BRITTLE BONES AND WEAK MUSCLES:
Prolonged exposure to space cause the bone mass and bone material to shrink because of the lack of use. Similarly, the lack of use of muscles coupled with the lack of gravity cause muscle fibers to shrink, making the person weaker. However, today, researchers have put extensive workout routines that astronauts can carry out while they are in space, and this reduces the space effect on bones and muscles.
THE HEART CAN SHRINK:
In space, the heart does not have to work in the same manner as it does on earth. Decrease in vascular function may reduce oxygen intake in body. This, in turn, can lead to poor performance of tasks that require strength.
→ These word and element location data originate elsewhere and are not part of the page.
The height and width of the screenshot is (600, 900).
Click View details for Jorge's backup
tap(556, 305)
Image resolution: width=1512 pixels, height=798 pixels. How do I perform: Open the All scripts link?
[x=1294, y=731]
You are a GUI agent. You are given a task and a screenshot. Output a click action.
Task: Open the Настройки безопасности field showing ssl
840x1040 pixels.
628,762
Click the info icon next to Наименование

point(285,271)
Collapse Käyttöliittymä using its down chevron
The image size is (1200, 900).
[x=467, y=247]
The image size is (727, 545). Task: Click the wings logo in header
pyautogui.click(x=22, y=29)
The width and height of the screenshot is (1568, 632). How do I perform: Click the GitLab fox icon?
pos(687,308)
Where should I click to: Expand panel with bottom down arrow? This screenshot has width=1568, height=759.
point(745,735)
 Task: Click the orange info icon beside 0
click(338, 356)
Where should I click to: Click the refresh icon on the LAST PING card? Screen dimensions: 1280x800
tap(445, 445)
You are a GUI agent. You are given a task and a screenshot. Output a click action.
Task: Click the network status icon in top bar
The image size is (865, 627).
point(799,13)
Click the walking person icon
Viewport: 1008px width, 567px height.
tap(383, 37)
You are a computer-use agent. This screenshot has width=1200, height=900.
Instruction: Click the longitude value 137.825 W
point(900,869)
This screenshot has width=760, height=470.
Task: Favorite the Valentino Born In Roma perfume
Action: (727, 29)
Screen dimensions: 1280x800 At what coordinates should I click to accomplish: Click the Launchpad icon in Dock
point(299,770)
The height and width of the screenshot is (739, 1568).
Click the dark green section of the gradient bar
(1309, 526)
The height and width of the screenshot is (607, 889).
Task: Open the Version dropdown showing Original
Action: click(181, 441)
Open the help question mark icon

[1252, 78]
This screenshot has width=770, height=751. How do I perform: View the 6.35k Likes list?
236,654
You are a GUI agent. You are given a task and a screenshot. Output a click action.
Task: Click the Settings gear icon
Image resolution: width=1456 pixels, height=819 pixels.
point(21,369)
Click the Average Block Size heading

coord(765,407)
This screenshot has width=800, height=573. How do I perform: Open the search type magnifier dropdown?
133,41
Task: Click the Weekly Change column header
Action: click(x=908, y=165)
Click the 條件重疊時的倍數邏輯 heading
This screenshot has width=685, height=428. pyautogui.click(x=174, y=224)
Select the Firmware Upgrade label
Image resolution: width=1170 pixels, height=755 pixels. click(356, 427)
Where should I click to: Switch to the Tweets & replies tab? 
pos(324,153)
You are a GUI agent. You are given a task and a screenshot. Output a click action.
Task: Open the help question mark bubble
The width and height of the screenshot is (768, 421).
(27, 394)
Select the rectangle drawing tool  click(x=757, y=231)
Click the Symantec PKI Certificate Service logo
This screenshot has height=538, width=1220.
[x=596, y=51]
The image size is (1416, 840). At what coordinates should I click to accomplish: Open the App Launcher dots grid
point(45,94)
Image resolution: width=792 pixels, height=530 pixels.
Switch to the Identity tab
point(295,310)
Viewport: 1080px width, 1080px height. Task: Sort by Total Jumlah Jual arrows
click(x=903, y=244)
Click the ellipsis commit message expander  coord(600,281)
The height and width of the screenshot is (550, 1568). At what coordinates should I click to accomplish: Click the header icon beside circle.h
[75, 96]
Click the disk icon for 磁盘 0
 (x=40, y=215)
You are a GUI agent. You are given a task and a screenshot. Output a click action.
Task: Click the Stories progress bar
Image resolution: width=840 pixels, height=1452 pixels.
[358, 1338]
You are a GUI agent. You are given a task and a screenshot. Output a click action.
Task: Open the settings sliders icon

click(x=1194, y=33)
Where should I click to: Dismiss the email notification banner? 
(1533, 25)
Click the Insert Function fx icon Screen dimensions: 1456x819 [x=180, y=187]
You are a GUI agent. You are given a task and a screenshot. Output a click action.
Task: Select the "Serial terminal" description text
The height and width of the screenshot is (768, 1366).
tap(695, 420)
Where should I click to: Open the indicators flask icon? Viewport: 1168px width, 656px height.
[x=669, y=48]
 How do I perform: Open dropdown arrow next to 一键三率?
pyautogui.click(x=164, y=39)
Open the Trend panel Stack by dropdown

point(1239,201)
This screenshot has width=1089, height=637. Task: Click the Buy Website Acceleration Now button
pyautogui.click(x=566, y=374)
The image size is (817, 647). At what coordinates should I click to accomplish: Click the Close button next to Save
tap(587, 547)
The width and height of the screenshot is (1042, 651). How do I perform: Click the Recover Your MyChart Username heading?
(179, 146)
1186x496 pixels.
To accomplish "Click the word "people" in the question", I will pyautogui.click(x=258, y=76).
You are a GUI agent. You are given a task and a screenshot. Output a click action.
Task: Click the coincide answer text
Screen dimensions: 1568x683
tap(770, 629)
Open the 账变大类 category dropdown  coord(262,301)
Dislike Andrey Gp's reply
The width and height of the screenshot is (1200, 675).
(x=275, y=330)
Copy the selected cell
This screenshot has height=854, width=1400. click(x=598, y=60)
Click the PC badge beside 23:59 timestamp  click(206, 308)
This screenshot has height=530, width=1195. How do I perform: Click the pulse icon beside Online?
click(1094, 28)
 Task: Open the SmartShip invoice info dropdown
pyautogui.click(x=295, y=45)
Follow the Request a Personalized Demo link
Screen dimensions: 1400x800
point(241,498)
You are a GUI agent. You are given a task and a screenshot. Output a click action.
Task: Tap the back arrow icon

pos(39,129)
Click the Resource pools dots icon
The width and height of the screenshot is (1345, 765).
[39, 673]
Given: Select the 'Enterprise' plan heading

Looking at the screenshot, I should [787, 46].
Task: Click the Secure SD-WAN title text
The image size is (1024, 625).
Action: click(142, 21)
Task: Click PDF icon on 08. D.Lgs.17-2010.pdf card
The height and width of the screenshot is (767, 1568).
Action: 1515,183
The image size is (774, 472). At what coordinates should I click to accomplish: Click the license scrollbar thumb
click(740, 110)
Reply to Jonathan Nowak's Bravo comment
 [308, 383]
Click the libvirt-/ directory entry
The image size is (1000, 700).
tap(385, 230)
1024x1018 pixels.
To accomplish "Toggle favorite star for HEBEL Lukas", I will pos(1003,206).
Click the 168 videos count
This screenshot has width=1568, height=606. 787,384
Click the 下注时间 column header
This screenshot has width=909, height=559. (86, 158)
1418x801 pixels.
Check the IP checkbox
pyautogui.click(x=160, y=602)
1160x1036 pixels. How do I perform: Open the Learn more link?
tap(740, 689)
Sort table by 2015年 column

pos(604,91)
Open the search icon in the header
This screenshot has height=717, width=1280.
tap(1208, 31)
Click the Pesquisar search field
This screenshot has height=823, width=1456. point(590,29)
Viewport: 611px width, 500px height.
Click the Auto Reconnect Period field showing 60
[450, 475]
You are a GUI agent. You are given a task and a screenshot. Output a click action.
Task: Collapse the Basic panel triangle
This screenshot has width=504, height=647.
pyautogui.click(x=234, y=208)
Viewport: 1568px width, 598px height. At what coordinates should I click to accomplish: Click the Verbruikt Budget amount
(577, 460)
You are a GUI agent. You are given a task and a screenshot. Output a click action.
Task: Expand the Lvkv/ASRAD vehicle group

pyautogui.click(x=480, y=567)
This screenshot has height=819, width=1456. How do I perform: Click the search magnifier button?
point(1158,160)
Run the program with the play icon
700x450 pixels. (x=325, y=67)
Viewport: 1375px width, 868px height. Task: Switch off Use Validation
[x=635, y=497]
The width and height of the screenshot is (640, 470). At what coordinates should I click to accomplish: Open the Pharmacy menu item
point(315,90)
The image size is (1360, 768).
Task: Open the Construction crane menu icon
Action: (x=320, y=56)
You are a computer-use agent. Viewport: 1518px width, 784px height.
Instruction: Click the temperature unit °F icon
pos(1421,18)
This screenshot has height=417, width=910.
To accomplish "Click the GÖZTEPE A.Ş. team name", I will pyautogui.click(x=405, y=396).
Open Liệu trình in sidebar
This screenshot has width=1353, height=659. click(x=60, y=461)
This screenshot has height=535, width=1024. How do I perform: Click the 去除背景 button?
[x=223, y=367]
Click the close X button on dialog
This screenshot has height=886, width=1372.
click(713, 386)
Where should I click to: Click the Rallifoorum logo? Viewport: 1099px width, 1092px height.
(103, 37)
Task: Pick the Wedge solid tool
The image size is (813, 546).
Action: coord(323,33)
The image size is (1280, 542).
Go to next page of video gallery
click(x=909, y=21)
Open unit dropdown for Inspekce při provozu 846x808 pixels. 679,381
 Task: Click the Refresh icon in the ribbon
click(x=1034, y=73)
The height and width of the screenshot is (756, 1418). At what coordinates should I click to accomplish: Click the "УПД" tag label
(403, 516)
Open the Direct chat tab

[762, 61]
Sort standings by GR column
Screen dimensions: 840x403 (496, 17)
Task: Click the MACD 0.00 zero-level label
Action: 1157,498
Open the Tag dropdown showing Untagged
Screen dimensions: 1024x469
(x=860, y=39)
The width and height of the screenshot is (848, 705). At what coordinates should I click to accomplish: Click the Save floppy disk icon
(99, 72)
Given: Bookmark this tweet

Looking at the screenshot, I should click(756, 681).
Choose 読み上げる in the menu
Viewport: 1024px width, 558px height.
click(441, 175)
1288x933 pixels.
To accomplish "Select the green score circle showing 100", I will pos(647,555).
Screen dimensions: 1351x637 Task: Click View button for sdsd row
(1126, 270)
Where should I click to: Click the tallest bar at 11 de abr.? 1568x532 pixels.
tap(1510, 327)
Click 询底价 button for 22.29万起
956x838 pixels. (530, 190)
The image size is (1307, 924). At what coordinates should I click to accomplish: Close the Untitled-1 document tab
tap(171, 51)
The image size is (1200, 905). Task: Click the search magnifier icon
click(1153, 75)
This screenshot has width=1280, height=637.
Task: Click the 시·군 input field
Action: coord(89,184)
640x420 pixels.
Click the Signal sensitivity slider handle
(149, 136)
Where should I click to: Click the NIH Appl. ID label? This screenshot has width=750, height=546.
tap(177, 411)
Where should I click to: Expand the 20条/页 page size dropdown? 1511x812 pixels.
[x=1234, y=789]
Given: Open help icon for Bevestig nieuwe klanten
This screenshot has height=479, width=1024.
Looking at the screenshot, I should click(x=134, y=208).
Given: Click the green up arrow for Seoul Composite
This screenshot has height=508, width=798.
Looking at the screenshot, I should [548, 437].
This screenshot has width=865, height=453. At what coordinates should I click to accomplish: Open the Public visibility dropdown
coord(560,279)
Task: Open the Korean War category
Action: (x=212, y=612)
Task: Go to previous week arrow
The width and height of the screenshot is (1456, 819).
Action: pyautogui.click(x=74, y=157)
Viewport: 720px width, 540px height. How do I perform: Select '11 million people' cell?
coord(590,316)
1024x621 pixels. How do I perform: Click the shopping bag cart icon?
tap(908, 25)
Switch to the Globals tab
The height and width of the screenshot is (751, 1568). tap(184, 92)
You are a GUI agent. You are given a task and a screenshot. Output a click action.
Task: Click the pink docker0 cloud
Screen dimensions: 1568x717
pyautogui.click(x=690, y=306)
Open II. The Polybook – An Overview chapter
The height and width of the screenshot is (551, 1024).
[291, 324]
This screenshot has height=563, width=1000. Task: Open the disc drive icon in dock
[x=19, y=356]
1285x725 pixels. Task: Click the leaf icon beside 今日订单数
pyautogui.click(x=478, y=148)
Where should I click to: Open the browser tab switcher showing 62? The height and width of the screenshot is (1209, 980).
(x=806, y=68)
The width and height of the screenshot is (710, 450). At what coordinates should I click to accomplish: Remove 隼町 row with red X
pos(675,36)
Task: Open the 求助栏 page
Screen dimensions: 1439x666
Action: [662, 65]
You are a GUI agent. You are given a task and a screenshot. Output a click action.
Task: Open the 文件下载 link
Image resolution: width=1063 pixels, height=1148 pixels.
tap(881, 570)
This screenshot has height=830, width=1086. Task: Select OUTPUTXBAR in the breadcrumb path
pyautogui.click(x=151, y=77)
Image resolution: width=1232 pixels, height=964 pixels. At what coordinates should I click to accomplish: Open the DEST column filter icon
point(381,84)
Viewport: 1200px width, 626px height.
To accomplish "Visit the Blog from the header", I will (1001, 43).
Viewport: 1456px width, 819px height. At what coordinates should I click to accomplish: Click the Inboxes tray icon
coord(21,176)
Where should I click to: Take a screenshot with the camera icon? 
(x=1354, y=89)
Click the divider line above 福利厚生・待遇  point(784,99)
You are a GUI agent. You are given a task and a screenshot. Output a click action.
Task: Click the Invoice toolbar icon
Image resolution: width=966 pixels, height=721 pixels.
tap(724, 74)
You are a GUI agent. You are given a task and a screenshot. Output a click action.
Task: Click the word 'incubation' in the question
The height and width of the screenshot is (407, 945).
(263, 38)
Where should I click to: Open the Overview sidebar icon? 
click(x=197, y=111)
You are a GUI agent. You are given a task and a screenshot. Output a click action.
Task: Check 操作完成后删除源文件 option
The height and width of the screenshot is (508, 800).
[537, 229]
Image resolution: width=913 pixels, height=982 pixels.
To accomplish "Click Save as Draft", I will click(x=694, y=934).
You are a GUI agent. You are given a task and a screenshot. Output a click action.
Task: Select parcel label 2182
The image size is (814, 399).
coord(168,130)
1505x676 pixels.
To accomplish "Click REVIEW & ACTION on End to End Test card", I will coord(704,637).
In addition, while in space, the heart operates differently in every way and as a result, it tends to change shape.
Coronary heart disease may also come in the way possibly because of the exposure to radiation.
Astronauts are sleep-deprived in space, and this can lead to fatigue and other psychological problems.
In order to know more about these effects of space on the human body, NASA started using ultrasound technology in 2013. The purpose of this technology is to study and measure the changes in astronauts’ spines after a year-long exposure in micro-gravity environment.
The technology also lets researchers perform precise musculoskeletal imaging needed to assess the complex anatomy and the spine, and to evaluate the physiology in motion.
Now that Kelly is back, his measurements could yield valuable results. Researchers now have the opportunity to study the changes that may have occurred to Kelly’s body, including changes in his heart, vision, brains, bones, and muscles. By understanding the changes in his body, astronauts will know how the preparation for longer space missions of the future should be done.